朝日新聞の記事は、あくまで推測であり、地検はまだ判断を出してはいません。…とはいえ、地検内の誰かのリークがニュースソースであるだろうと思われ、判断を出す日のは近いのかもしれません。お葉書作戦を今こそ大拡散してください。どんどん葉書を出してください。「朝日の記事には驚きましたが、よもや不起訴ではないでしょうね」と!

弁護団が、「不起訴報道」に対して、「反論の投稿をしよう」とコメントを作成し、朝日新聞に連絡しましたが、「今回は掲載を見合わせる」という返事が返ってきました。
そこで、「不起訴報道への反論稿」を以下に掲載いたします。みなさま、広く拡散をお願いいたします。

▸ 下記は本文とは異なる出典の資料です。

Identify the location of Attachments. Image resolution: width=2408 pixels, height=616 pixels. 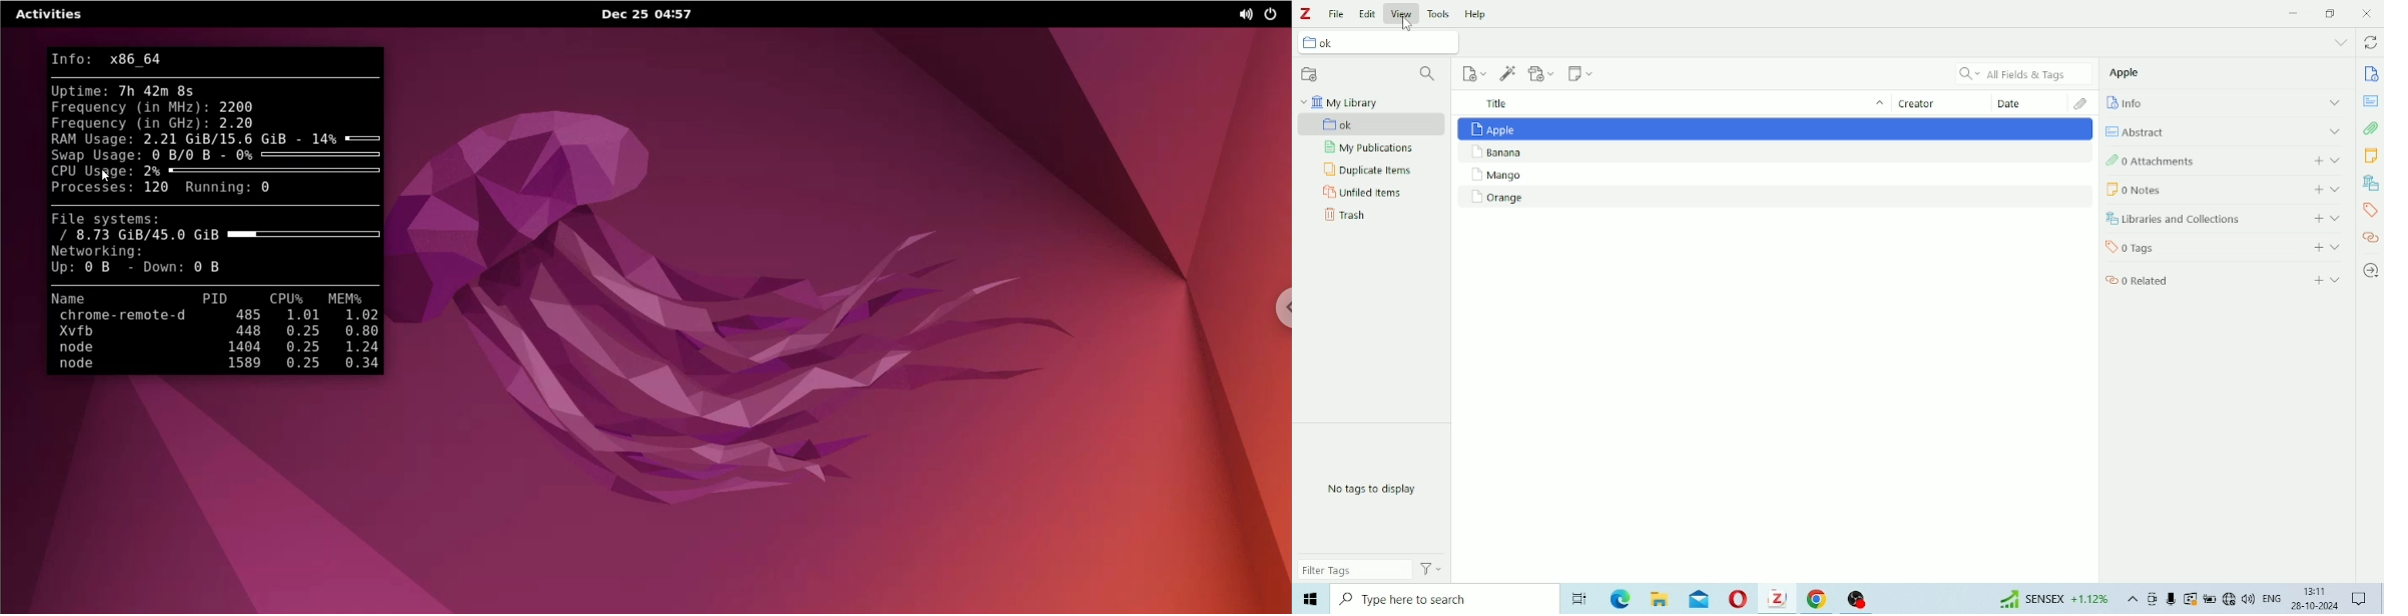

なお、朝日新聞の記事は、「福島原発告訴団の告訴」と、別の方々の告訴(数件)もいっしょにまとめて書かれています。福島原発告訴団は「菅直人元首相」、「枝野幸男元官房長官」、「海江田万里元経済産業相」を告訴していません。

・被告訴人名簿はこちらです。
  • 勝俣 恒久 東京電力株式会社 取締役会長
  • 皷 紀男 東京電力株式会社 取締役副社長 福島原子力被災者支援対策本部名長原子力・立地本部副本部長
  • 西澤 俊夫 東京電力株式会社 取締役社長
  • 相澤 善吾 東京電力株式会社 取締役副社長 原子力・立地本部長
  • 小森 明生 東京電力株式会社 常務取締役原子力・立地本部副本部長兼福島第一安定化センター所長 
  • 清水 正孝 東京電力株式会社 前・取締役社長
  • 藤原 万喜夫 東京電力株式会社 常任監査役・監査役会会長
  • 武藤 栄 東京電力株式会社 前・取締役副社長原子力・立地本部長
  • 武黒 一郎 東京電力株式会社 元・取締役副社長原子力・立地本部長
  • 田村 滋美 東京電力株式会社 元・取締役会長倫理担当
  • 服部 拓也 東京電力株式会社 元・取締役副社長
  • 南 直哉 東京電力株式会社 元・取締役社長・電気事業連合会会長
  • 荒木 浩 東京電力株式会社 元・取締役会長・日本経済団体連合会副会長
  • 榎本 聰明 東京電力株式会社 元・取締役副社長原子力本部長
  • 吉田 昌郎 東京電力株式会社 元・原子力設備管理部長、前・第一原発所長
  • 班目 春樹 原子力安全委員会委員長
  • 久木田 豊 同委員長代理
  • 久住 静代 同委員
  • 小山田 修 同委員
  • 代谷 誠治 同委員
  • 鈴木 篤之 前・同委員会委員長(現・日本原子力研究開発機構理事長)
  • 寺坂 信昭 原子力安全・保安院長
  • 松永 和夫 元・同院長(現・経済産業省事務次官)
  • 広瀬 研吉 元・同院長(現・内閣参与)
  • 衣笠 善博 東京工業大学名誉教授(総合資源エネルギー調査会原子力安全・保安部会耐震・構造設計小委員 地震・津波・地質・地盤合同WGサブグループ「グループA」主査、総合資源エネルギー調査会原子力安全・保安部会耐震・構造設計小委員会地震・津波・地質・地盤合同WG委員)
  • 近藤 駿介 原子力委員会委員長
  • 板東 久美子 前・文部科学省生涯学習政策局長(現・同省高等教育局長)
  • 山中 伸一 前・文部科学省初等中等教育局長(現・文部科学審議官)
  • 合田 隆史 前・文部科学省科学技術政策局長(現・同省生涯学習政策局長)
  • 布村 幸彦 前・文部科学省スポーツ・青少年局長(現・同省初等中等教育局長)
  • 山下 俊一 福島県放射線健康リスク管理アドバイザー(福島県立医科大学副学長、日本甲状腺学会理事長)
  • 神谷 研二 福島県放射線健康リスク管理アドバイザー(福島県立医科大学副学長、広島大学原爆放射線医科学研究所長)
  • 高村 昇 福島県放射線健康リスク管理アドバイザー(長崎大学大学院医歯薬学総合研究科教授)


【不起訴報道への反論稿】

何の津波対策もとらなかった東電免責はあり得ない
                  河合 弘之(弁護士・福島原発告訴団弁護団代表)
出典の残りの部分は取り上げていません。